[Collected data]
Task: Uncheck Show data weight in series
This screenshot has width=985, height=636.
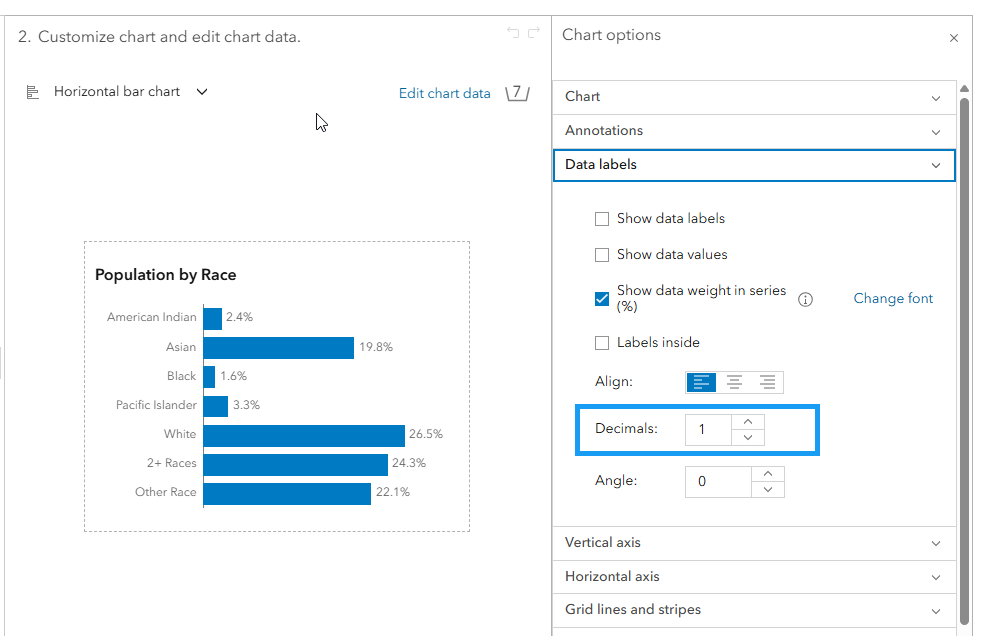Action: tap(602, 299)
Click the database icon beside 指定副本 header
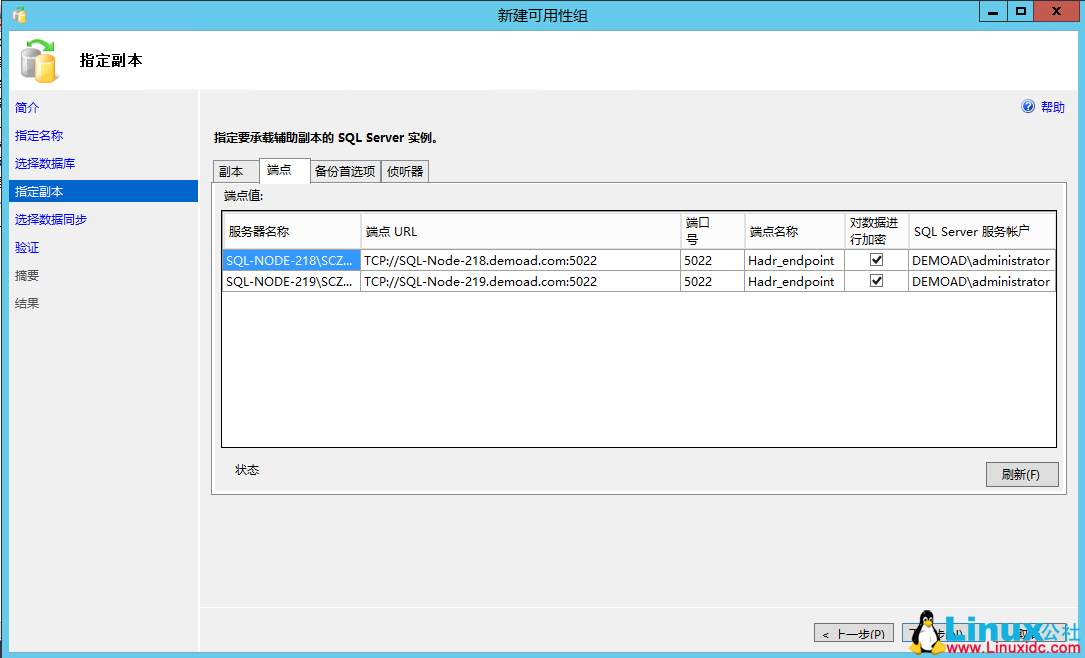The height and width of the screenshot is (658, 1085). click(40, 60)

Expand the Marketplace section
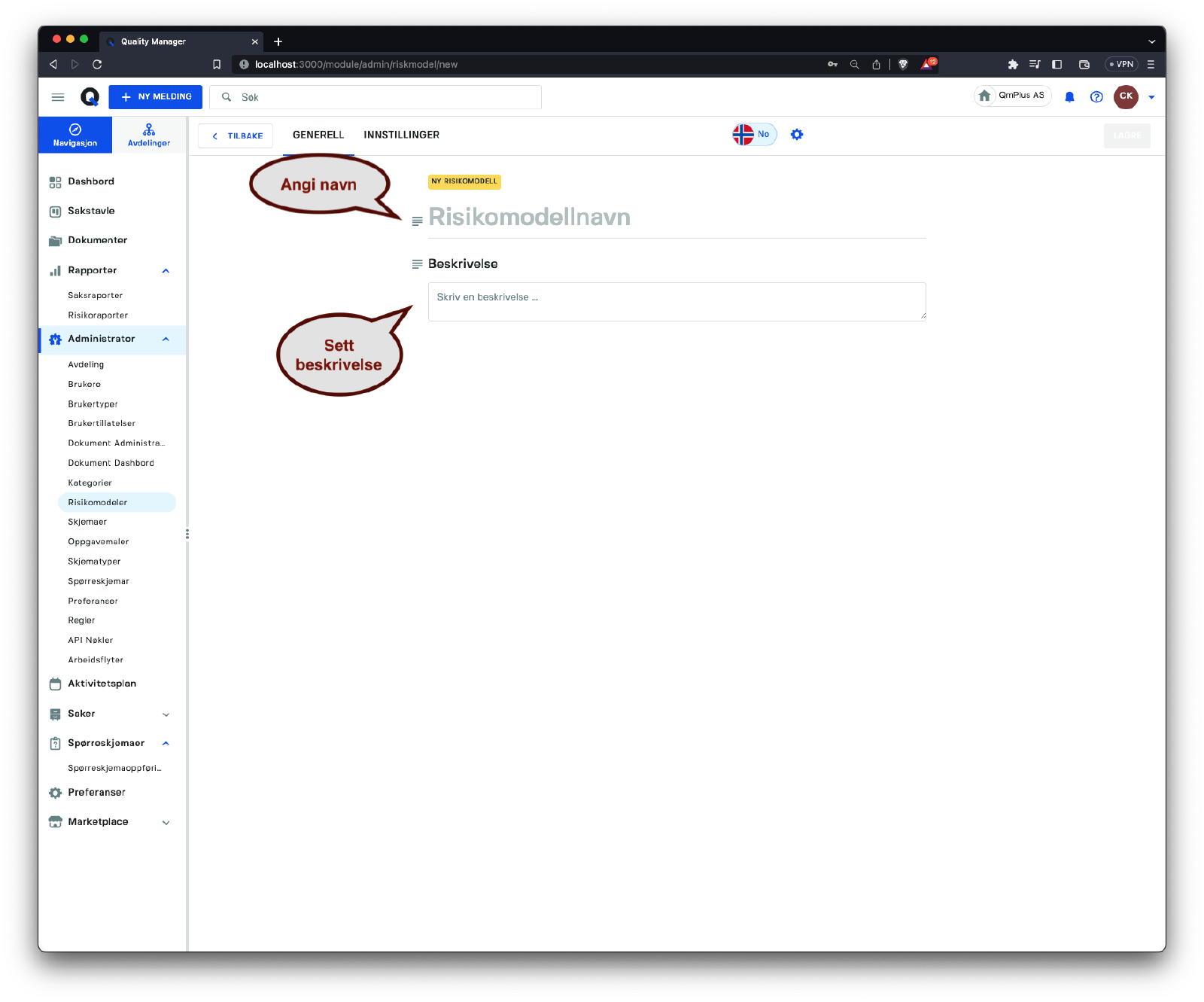166,823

Your instructions: Please retype the records above exactly, leaving every image out.

Written answer:
Task: Uncheck Show data weight in series
This screenshot has width=985, height=636.
Action: tap(602, 299)
Click the database icon beside 指定副本 header
The height and width of the screenshot is (658, 1085). click(40, 60)

Expand the Marketplace section
166,823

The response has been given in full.